▸ DATASET CONTENT:

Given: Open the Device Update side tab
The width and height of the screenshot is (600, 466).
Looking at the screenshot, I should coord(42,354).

---

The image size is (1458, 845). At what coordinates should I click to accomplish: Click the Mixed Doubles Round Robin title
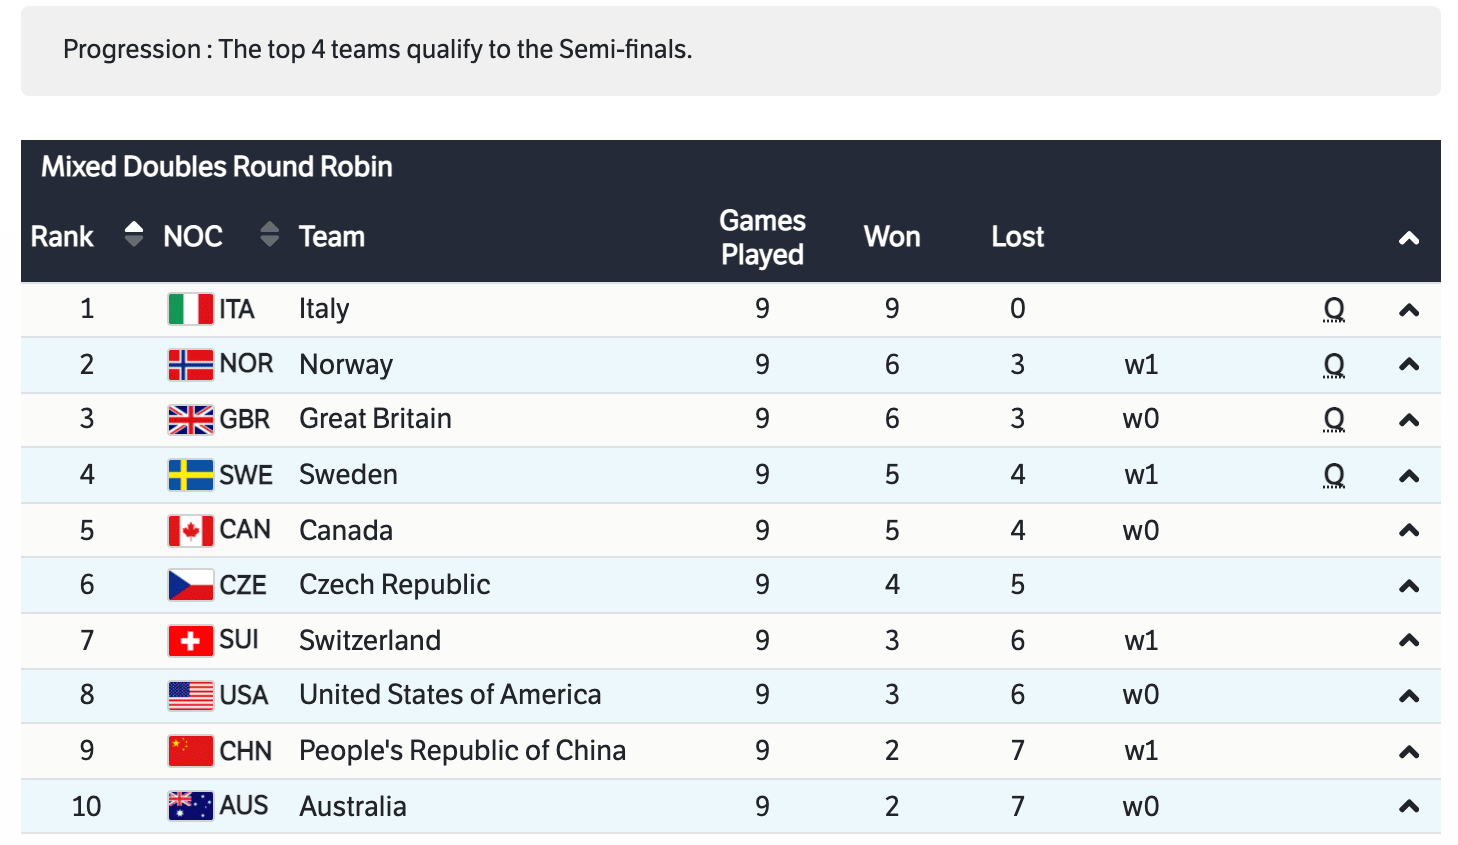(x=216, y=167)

...

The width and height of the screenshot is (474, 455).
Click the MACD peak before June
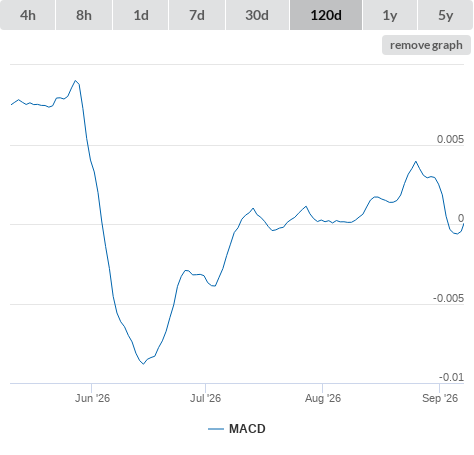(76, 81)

▸ EXERCISE DIRECTIONS:
Repeat the data word for word, everything from the line containing "Given: Open the Device Update side tab" down to the line containing "Looking at the", with both of those lines included.

▸ EXERCISE SOLUTION:
Given: Open the Device Update side tab
The width and height of the screenshot is (600, 466).
Looking at the screenshot, I should coord(42,354).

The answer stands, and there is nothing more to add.